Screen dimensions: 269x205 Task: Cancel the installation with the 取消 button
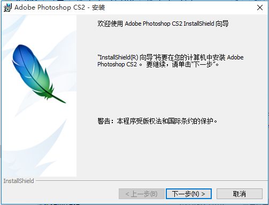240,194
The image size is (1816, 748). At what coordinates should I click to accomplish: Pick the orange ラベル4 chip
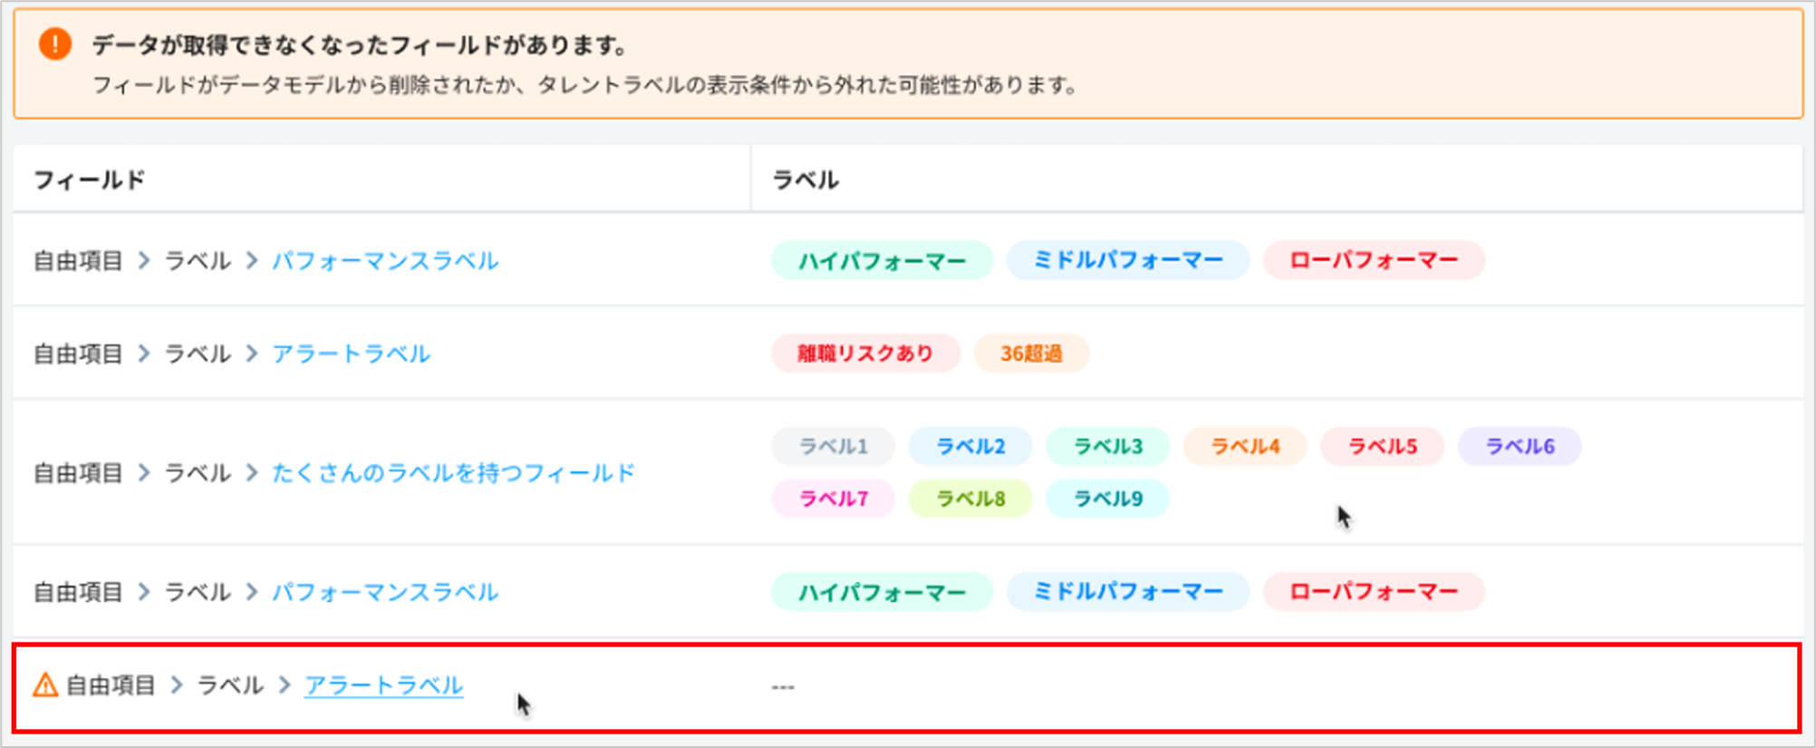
______
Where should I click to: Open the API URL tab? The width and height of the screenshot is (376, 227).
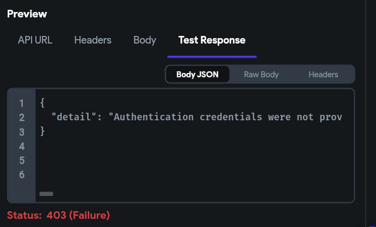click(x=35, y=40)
______
Although the records hold pictures, the copy must not; give again exactly the lines from the one with "Screen dimensions: 269x205" through the one with "The image size".

[Solution below]
Screen dimensions: 269x205 Task: Cancel the installation with the 取消 button
240,194
The image size is (1816, 748). At what coordinates should I click to accomplish: Pick the orange ラベル4 chip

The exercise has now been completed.